As for bringing the Xbox One and PC game to Nintendo Switch, Moldenhauer elaborates on the challenges of porting the boss rush platformer. "You have to reapproach some of the ways you had it set up in a new way, because we didn't want to bog it down and it would have been insane loading times. So basically it was just finding a new way to pack all the sprite atlases and how to approach that," says Moldenhauer. "But the benefit was, sure it's a lot of work to do that for the Switch, but now across the board everything will have quicker loading time too. So it was just like, a win and a win and only good for the fans of the game." Moldenhauer also highlights the support of Nintendo's Nindie team, who have been always quick to respond to Studio MDHR's questions.

The demo on display at the event is a memorable one; at least, it's a boss we've seen quite a bit of in the marketing for Cuphead. As a winning duo—myself as Cuphead, Moldenhauer as Mugman—we shot at intimidating, casino-owning frogs as they changed forms repeatedly. The frogs always bounce in rhythm, characteristic of animation of the 1920s, and of the Fleischer animation studio it's influenced by.

Shortly before and after Cuphead released, the time period it was pulling inspiration from for its eye catching art attracted some criticism. The art period it's pulling from is famously emblematic of a cruel time of racist caricatures in cartoons—context that's difficult, if not impossible, to divorce from the art style (as argued by critic Yussef Cole from Unwinnable), no matter how cute it may be. Moldenhauer is careful in talking about this aspect of Cuphead, and the critical response of good and bad that's followed since it launched in 2017.

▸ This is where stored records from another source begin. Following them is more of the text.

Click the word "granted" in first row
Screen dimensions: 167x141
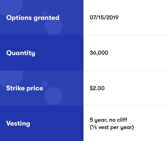point(46,18)
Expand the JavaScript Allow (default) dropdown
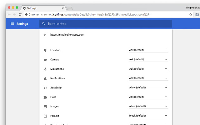200x125 pixels. pos(149,88)

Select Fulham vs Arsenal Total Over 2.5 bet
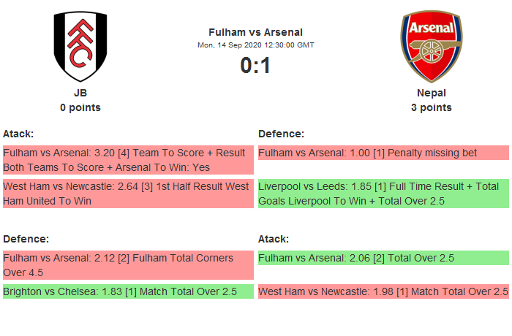[383, 258]
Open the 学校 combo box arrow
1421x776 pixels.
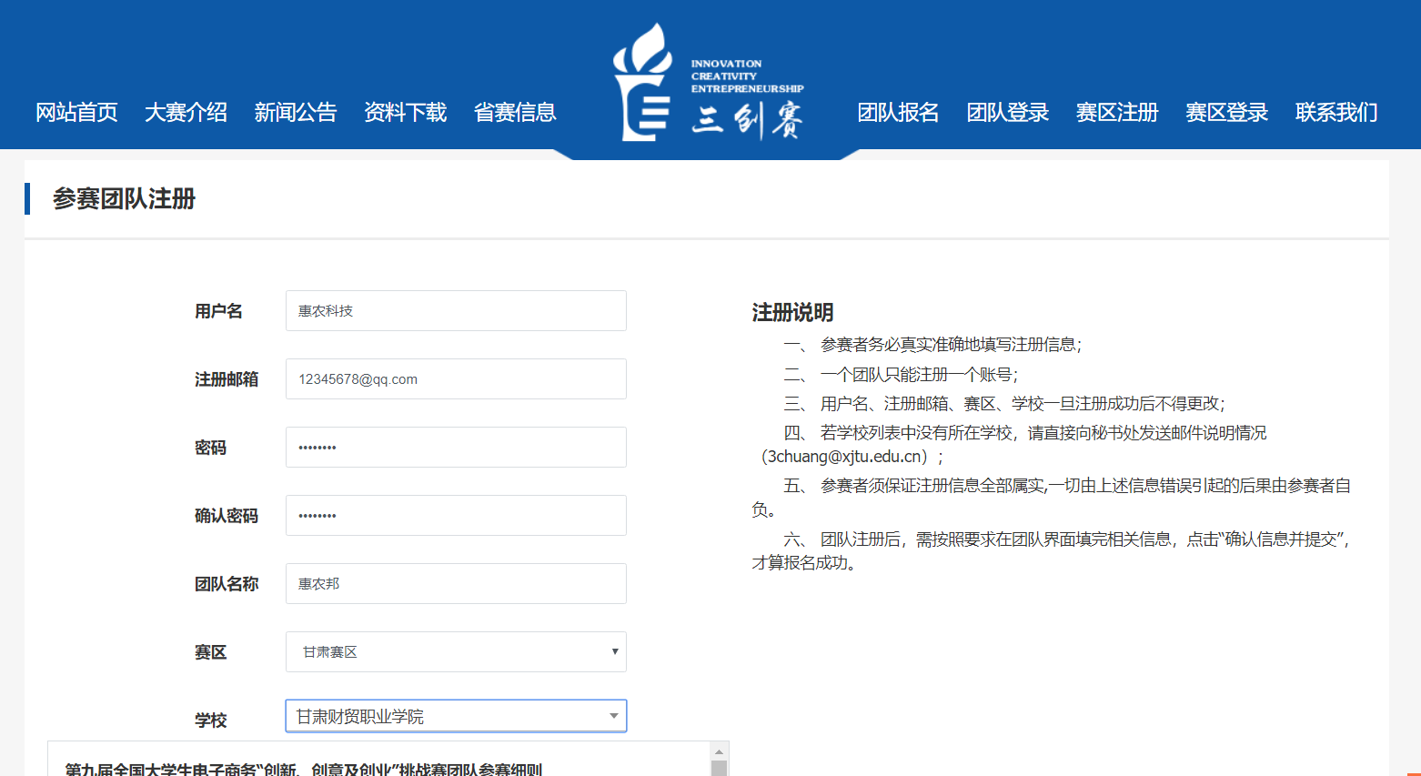tap(614, 717)
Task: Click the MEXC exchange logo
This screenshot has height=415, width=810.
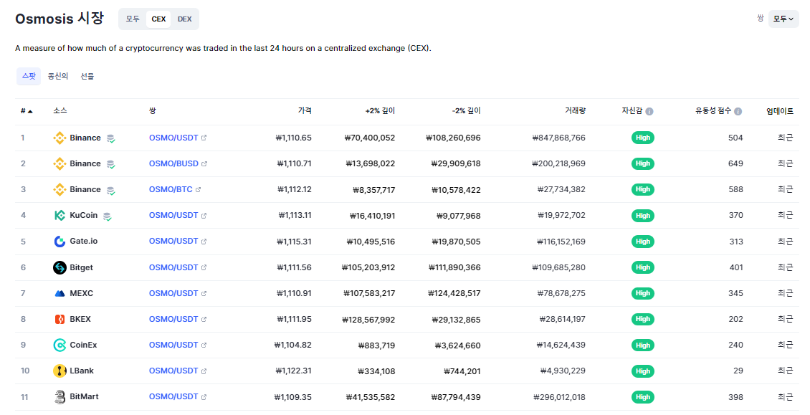Action: click(59, 293)
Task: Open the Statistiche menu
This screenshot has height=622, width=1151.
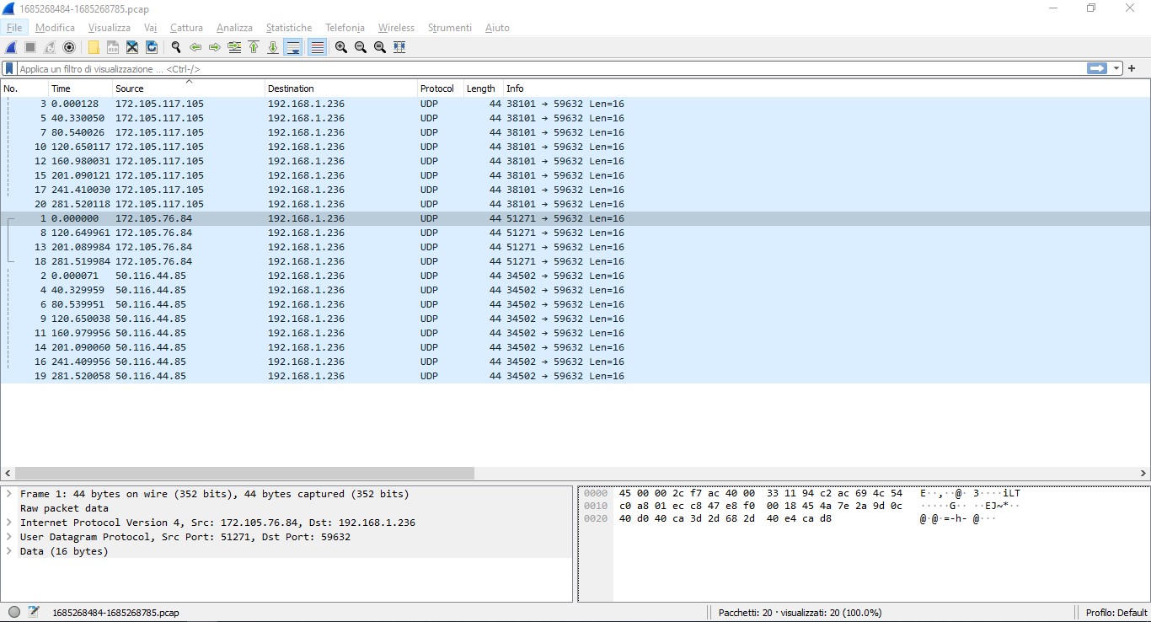Action: pyautogui.click(x=288, y=28)
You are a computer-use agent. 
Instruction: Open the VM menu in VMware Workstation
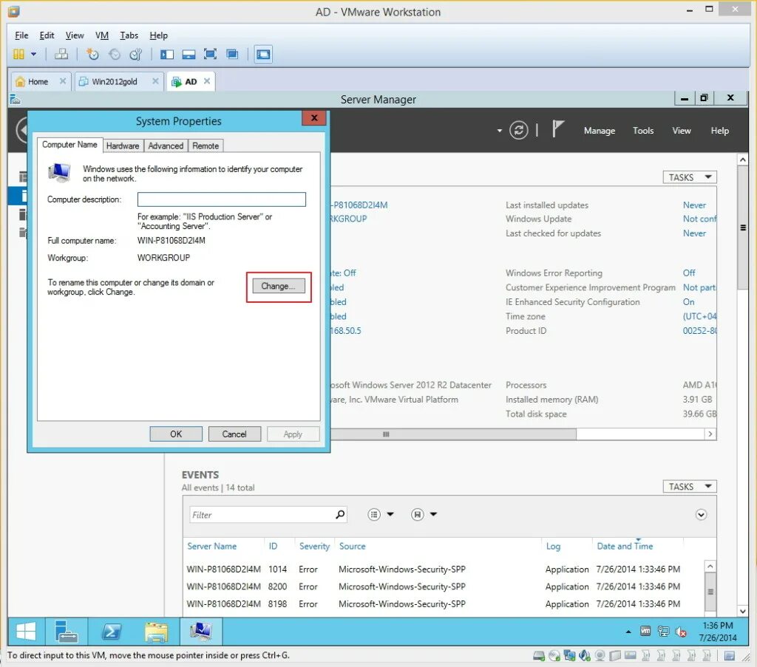pos(101,35)
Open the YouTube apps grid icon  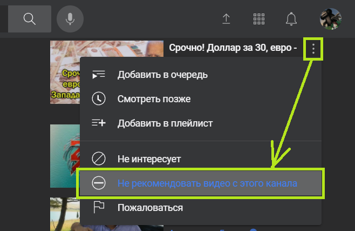point(259,19)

Cuphead will also be getting a big content update on April 18 alongside the Switch release, which includes Mugman in single-player and more. | Studio MDHR

"Any medium or something that you use is always going to be open to interpretation. So it's a valid opinion of how an individual feels on a product," says Moldenhauer. "Of course for us we always just try to do our best to ensure that we're not doing anything that could be offensive or deemed offensive.

"Of course we were very conscious to make sure that we wouldn't be including any imagery or things that could be upsetting, but at the same time too, it's understandable that everybody will have a different response to a medium. So what we tried to do was stick to just the principles of the art itself, while being aware to make sure that we stay as far away from anything that could be offensive."

Cuphead was revealed for Switch during a Nintendo Direct focused on independent games earlier this week. Later this year, Cuphead's DLC The Delicious Last Course will be releasing simultaneously on PC and Switch, though Moldenhauer doesn't have a firmer release window beyond 2019 yet. As for other platforms, Moldenhauer assures that the only things currently in Studio MDHR's pipeline are the upcoming DLC and Switch port. (Sorry PS4 hopefuls.) Cuphead will release on Nintendo Switch on April 18.